FDA Approves Regeneron’s Evkeeza for Patients with Ultra-Rare Form of High Cholesterol

Rare Daily Staff

The U.S. Food and Drug Administration approved Evkeeza as an adjunct to other low-density lipoprotein cholesterol lowering therapies to treat adult and pediatric patients 12 years and older with homozygous familial hypercholesterolemia.

Homozygous familial hypercholesterolemia (HoFH or FH) is an ultra-rare inherited condition that affects approximately 1,300 patients in the U.S. and is characterized by extremely high low-density lipoprotein cholesterol (LDL-C). HoFH occurs when two copies of the familial hypercholesterolemia (FH)-causing genes are inherited, one from each parent, resulting in dangerously high levels (>400 mg/dL) of LDL-C (bad cholesterol). Patients with HoFH are at risk for premature atherosclerotic disease and cardiac events as early as their teenage years.

Evkeeza is the first FDA-approved treatment that binds to and blocks the function of angiopoietin-like 3 (ANGPTL3), a protein that plays a key role in lipid metabolism.

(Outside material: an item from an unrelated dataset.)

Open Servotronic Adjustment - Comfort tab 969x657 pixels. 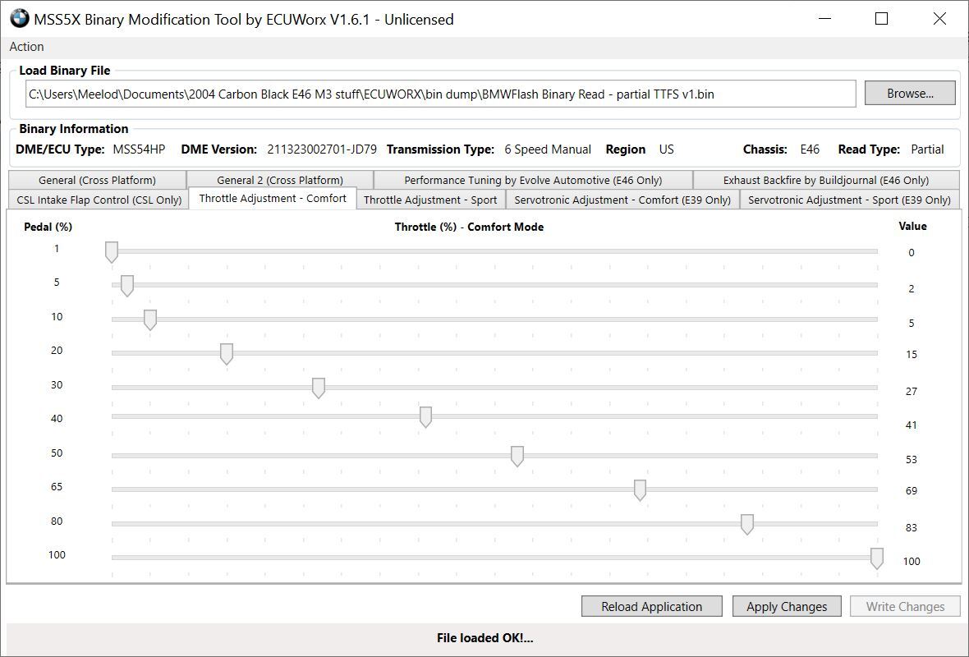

“The FDA’s approval of Evkeeza is a watershed moment for individuals born with HoFH, a severe form of familial hypercholesterolemia,” said Katherine Wilemon, founder and CEO of the FH Foundation. “Those living with HoFH have faced devastatingly high LDL-C levels and an uncertain future. Evkeeza significantly lowered LDL-C levels in clinical trials and this new treatment offers an important new option for people living with HoFH.”

The FDA approval is based on results from the phase 3 ELIPSE HoFH trial, published in the New England Journal of Medicine in August 2020. In the trial, 65 patients were randomized to receive either Evkeeza 15 mg/kg intravenously every four weeks (n=43) plus other lipid-lowering therapies, compared to lipid-lowering therapies alone (placebo, n=22). The mean baseline LDL-C level of patients in both groups was 255 mg/dL.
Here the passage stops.